[Stored data]
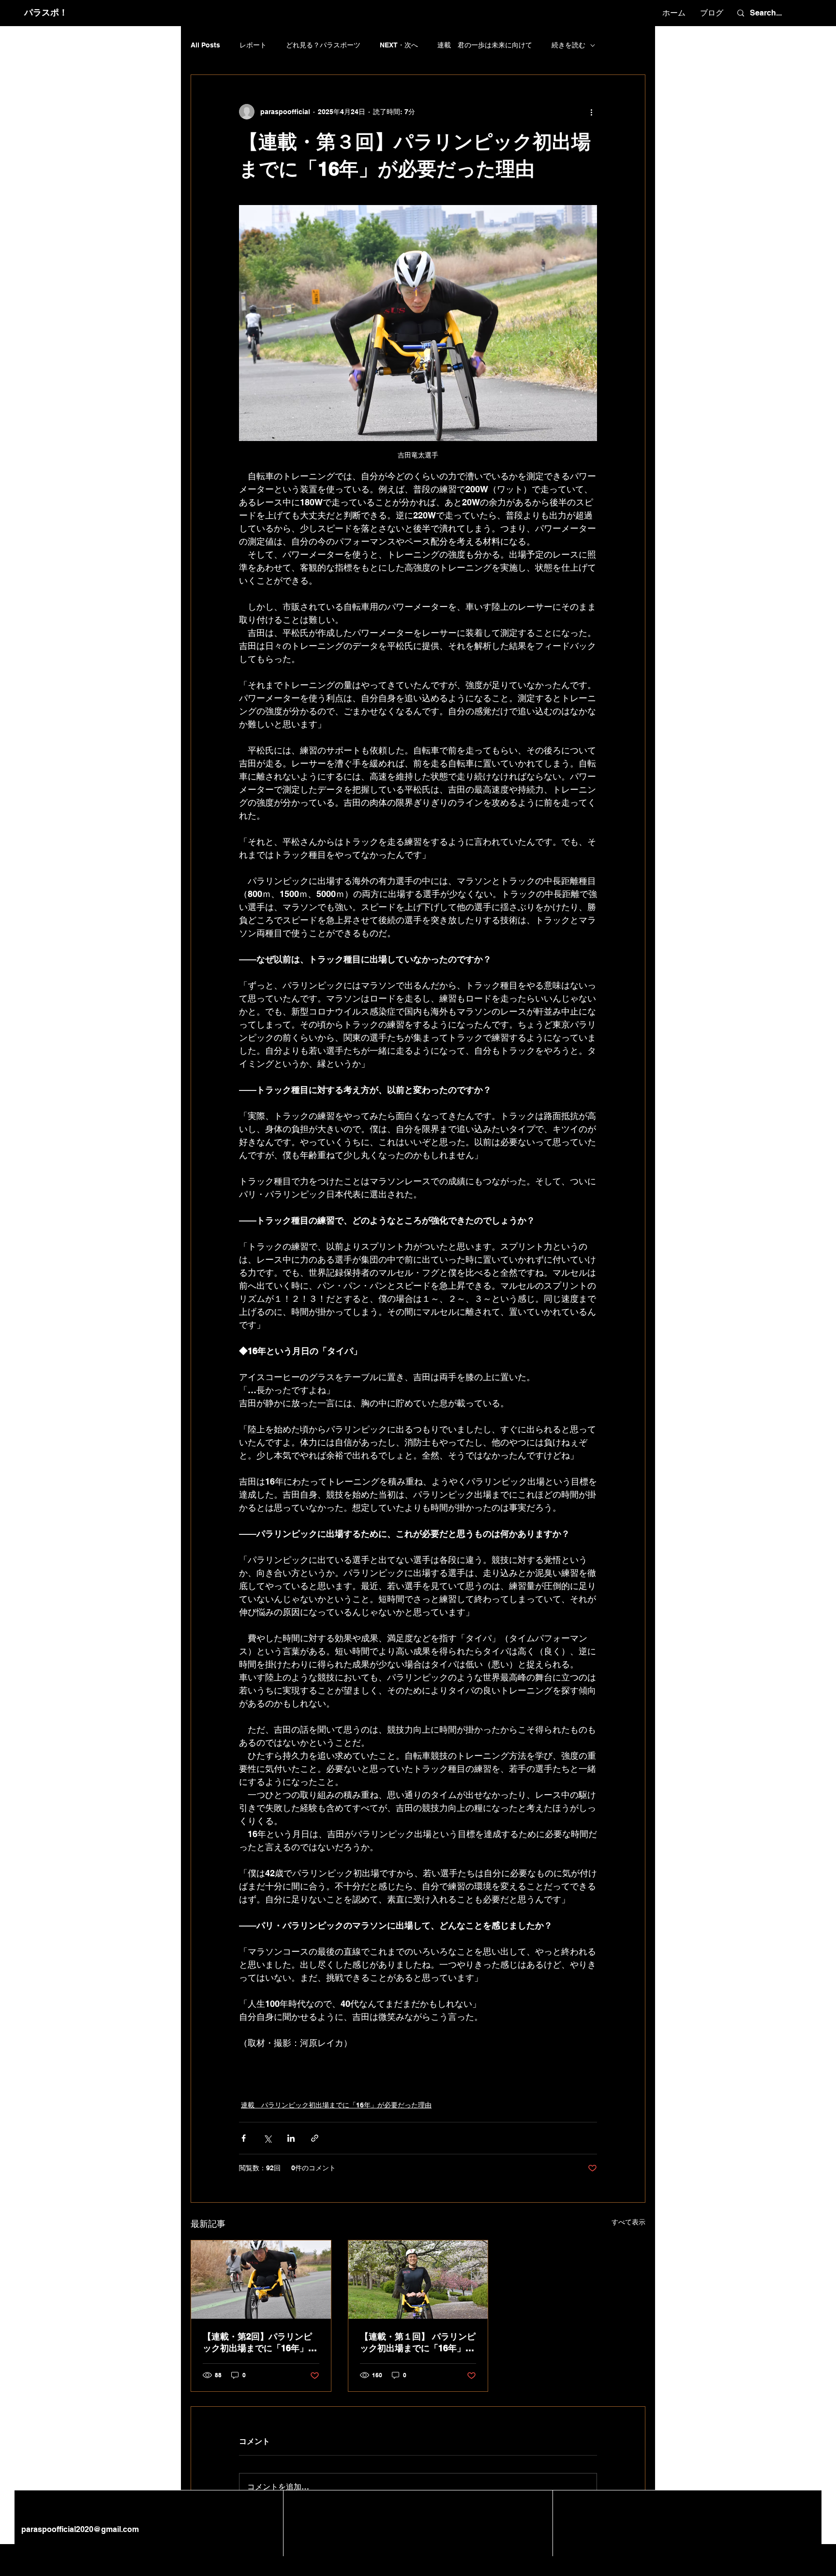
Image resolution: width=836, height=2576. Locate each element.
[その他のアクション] (591, 112)
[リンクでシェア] (314, 2138)
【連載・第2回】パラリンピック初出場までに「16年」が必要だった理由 (260, 2342)
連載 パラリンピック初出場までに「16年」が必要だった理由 (336, 2105)
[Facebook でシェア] (243, 2138)
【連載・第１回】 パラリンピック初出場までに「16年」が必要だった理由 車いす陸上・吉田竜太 (418, 2342)
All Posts (205, 45)
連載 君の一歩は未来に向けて (484, 45)
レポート (253, 45)
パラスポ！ (46, 12)
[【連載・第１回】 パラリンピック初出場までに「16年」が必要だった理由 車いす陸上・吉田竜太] (418, 2279)
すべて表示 (628, 2222)
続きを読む (568, 45)
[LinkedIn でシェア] (291, 2138)
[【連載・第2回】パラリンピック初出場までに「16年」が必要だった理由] (261, 2279)
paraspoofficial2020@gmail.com (79, 2529)
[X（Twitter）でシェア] (267, 2138)
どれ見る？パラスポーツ (323, 45)
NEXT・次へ (399, 45)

# HOW TO COMPLETE THIS TASK
Return the lines above, from the one containing "車いす陸上・吉田竜太 (418, 2342)" to the end, exactly as they stand.

# WORKED SOLUTION
【連載・第１回】 パラリンピック初出場までに「16年」が必要だった理由 車いす陸上・吉田竜太 (418, 2342)
All Posts (205, 45)
連載 君の一歩は未来に向けて (484, 45)
レポート (253, 45)
パラスポ！ (46, 12)
[【連載・第１回】 パラリンピック初出場までに「16年」が必要だった理由 車いす陸上・吉田竜太] (418, 2279)
すべて表示 (628, 2222)
続きを読む (568, 45)
[LinkedIn でシェア] (291, 2138)
[【連載・第2回】パラリンピック初出場までに「16年」が必要だった理由] (261, 2279)
paraspoofficial2020@gmail.com (79, 2529)
[X（Twitter）でシェア] (267, 2138)
どれ見る？パラスポーツ (323, 45)
NEXT・次へ (399, 45)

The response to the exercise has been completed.